Task to carry out — In the material below, find all lines with the string "screenshot" and copy them.

Records for this task —

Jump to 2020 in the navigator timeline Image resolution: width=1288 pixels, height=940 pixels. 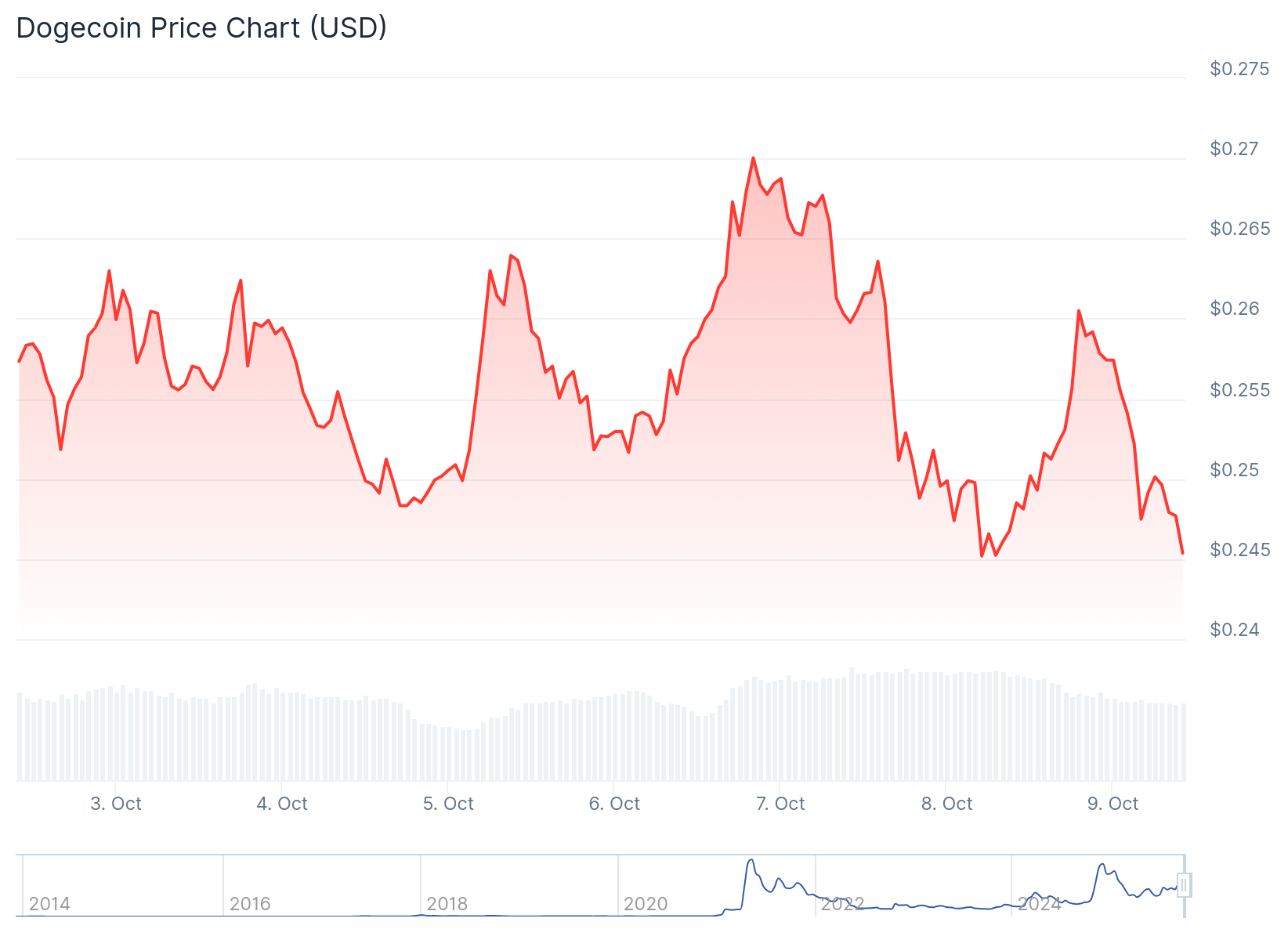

==

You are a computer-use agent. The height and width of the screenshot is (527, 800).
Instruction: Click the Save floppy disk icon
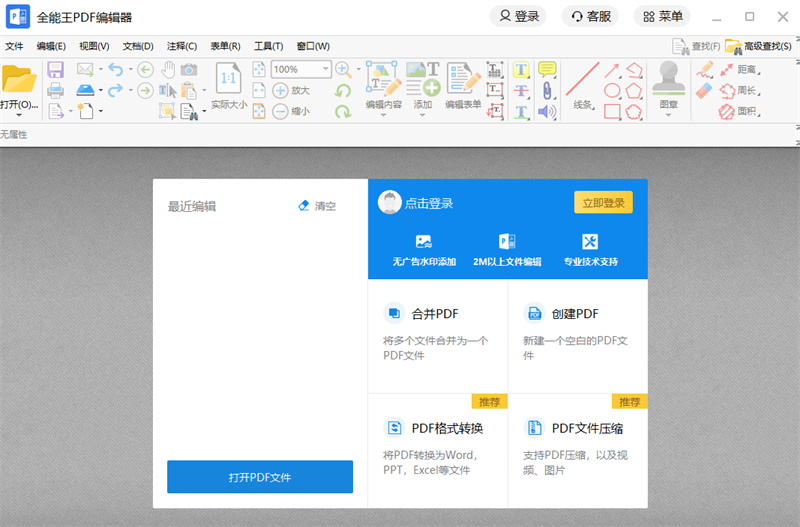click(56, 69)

--

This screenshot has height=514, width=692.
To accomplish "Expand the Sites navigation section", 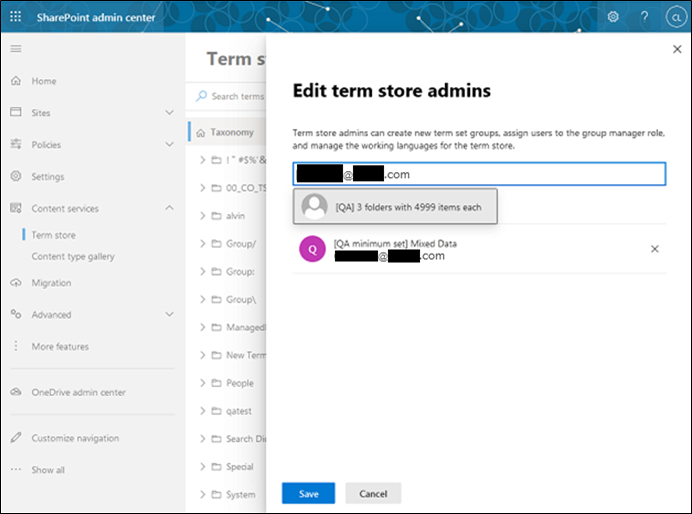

Response to the task —
You are a computer-use agent. The height and width of the screenshot is (527, 800).
This screenshot has height=514, width=692.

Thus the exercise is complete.